目の前に限らず、周囲に広がる光景はナザック砦ではない。

荒野と崖に囲まれた、クラナカルタの険しい山道を奈緒たちは進軍していた。


「ラキアスと合流してすぐに行動を起こしましたが、何か考えがあってのことですか?」

「うん。予想通りというか、やっぱり混成軍の弱いところがあってね」


背後に控えるのは切り込み隊長のラピスだった。

魔王ギレンからの一撃を受けて戦線を離脱していた彼女だったが、一週間ほどの休暇で体調も回復したらしい。

これも破剣の術の一種、と彼女は語っていたが、龍斗はまだそこに至ってはいない。

おかげで日頃から筋肉痛と、同じく魔王ギレンの一撃で身体に鈍い痛みが走っていたのだが、それも一週間前の話だ。

覚えてほしいなぁ、と我がままにも似た願いをこっそりと隠し持つ奈緒は、続けて語る。


「気が合わないんだよね。オリヴァース兵と、ラキアス兵と、そして傭兵の三すくみで」

「問題が起きたのですか?」

「軽い喧嘩らしいけど。やっぱり長いことナザック砦に篭もる理由はないから」


クラナカルタへの侵攻を開始したのだ。

ナザック砦にはジェイルを置き、これまで通りに後方支援を担当させた。

兵力はそれほど残していないのだが、元よりアズモース渓谷は一本道のため、迂回して攻められることもない。

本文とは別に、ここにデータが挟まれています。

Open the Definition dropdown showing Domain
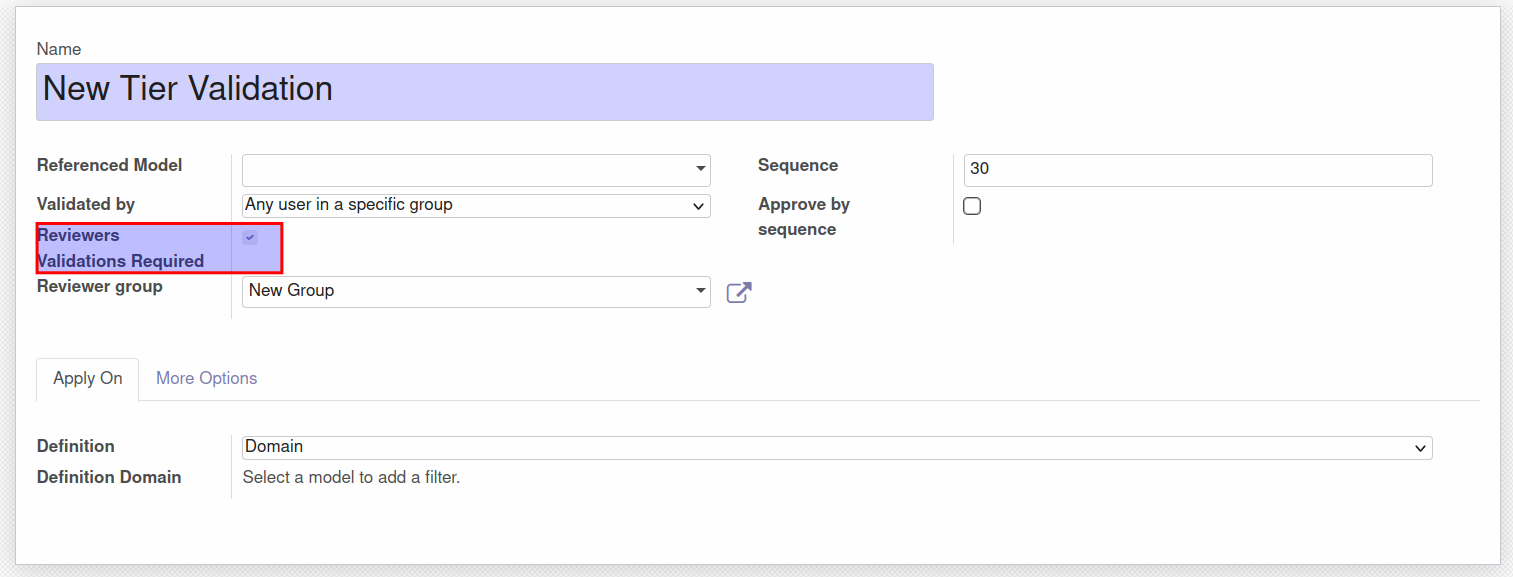 tap(837, 447)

乾いた大地を踏みしめながら、奈緒は伝達魔術品シェラを取り出す。


「こちら、ナオ・カリヤ。各自、定時報告を」

『おうー、こちら先鋒の傭兵団、ゲオルグ。今のところ、敵の姿は見えないぜー』

『後詰のマーニャよん。伏兵に気をつけているけど、今のところは見つからないわねー』


暢気な二人の大人の声が届いた。

先鋒は身軽な傭兵団のゲオルグ・カスパール組。兵力は百五十名。

崖の戦いや山間での戦いもこなせるため、大軍に襲われても即座に敗北するようなことはないはずだ。

逆に地形に慣れていないラキアス軍は後詰に移ってもらっている。指揮官はマーニャと、参謀のユーリィだ。

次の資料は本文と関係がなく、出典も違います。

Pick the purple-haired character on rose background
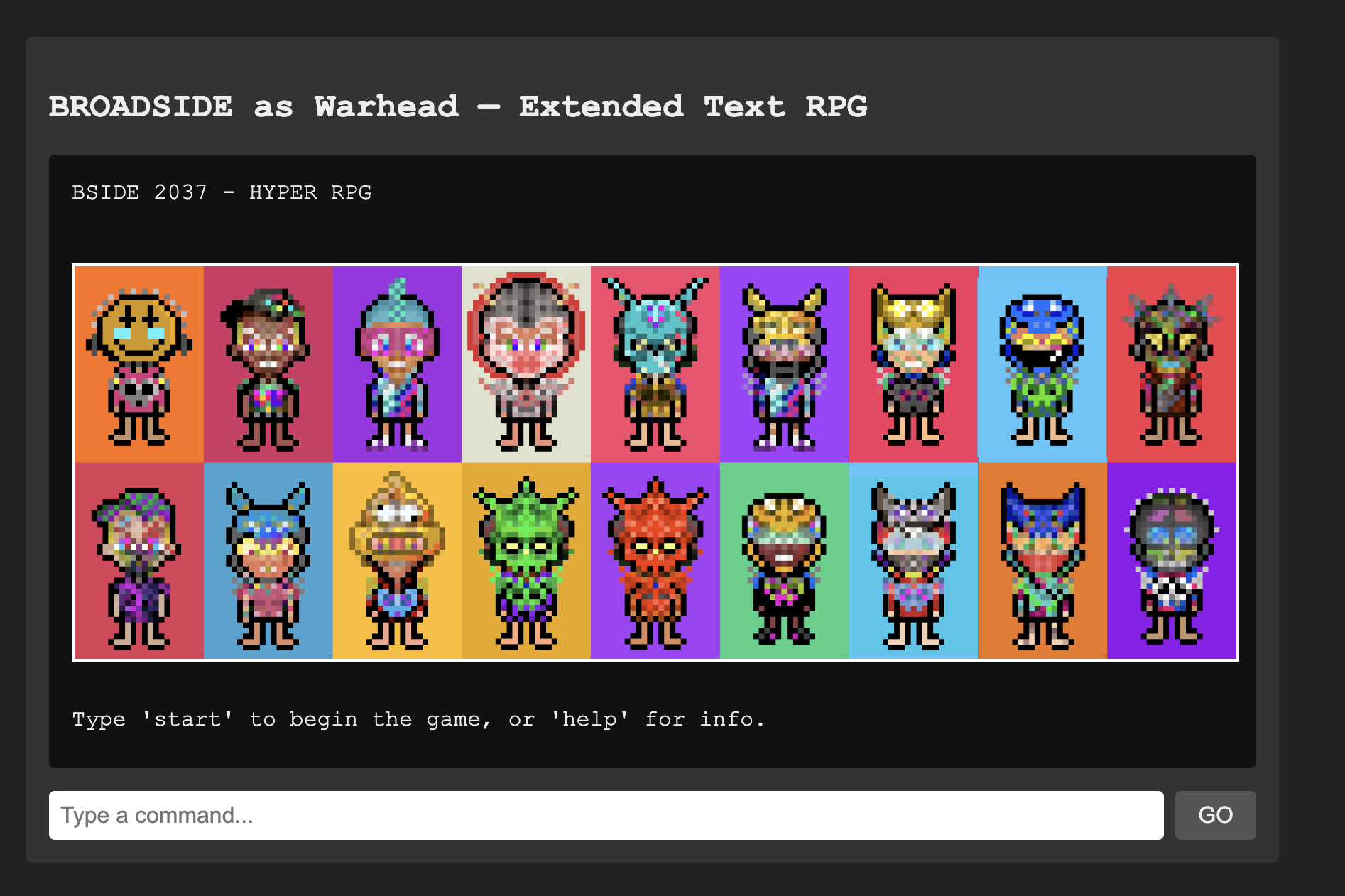Image resolution: width=1345 pixels, height=896 pixels. click(139, 561)
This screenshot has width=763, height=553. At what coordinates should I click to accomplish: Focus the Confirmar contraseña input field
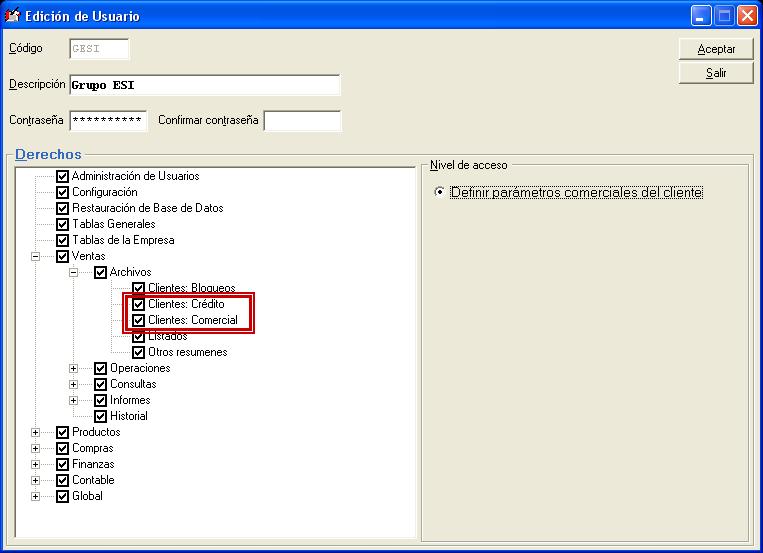point(301,121)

伏兵に気をつけているのはユーリィの指示だろうなぁ、と秘書みたいな顔つきの彼女を思い出す。


『ナオ殿。ラフェンサです、報告します』

「うん」

『前方、五百メートル先に敵軍を発見。夥しい数です。前方に約千人。崖の上にも数百人』

「……崖の上にもやっぱりいるよね」


奈緒はジェイルに依頼して手に入れたクラナカルタの地図を広げた。

アズモース渓谷は一本道であり、迂回して別ルートを目指すことはできない。

逆に言えば大軍であろうとも、一度に千人もの敵兵が襲ってくるわけではない。狭いところでの戦いは有利だ。

だが、崖の上にも布陣されている以上、上空からの攻撃が辛い。


(前だけじゃなくて、左右も敵兵がいるような状態。岩でも落とされたり、魔法を受けたりするだけで壊滅する……)


歴史上、今までナザック砦が落とされたことがない。

アズモース渓谷も含めて、これ以上先の戦いについては未知の領域と言ってもいい。

クラナカルタの作戦、戦術、その全てを考えなければ勝利はない。


(敵の狙いは明確。崖の上からの奇襲で撹乱させ、一気に僕たちを殲滅する計画のはず)

(奈緒……少しいいか?)

(……ん? どうしたの、龍斗?)


珍しく考え込んでいる最中に、龍斗から声がかかった。

暗黙の了解で奈緒の思考中に声はかけない、というものがあるのだが、龍斗はそれを承知で口を開いた。

どうしたんだろう、と思う奈緒に向けて龍斗が言う。


(要は、崖の上にいる奴らを倒しちまえばいいんじゃねえか?)

(ふむ……)

(もしも倒せれば、逆に俺たちが石やら魔法で殲滅できるだろ? この戦いは、崖の上を制するかどうか、じゃねえかな)

(そう、だね……)


龍斗の言うとおりだ。

かつての日本の戦争で制空権を手にしたほうが勝つ、などという理論と同じだ。

崖の上を自由に動き回れる権利を持った者が、このアズモース渓谷の戦いに勝利できるに違いない。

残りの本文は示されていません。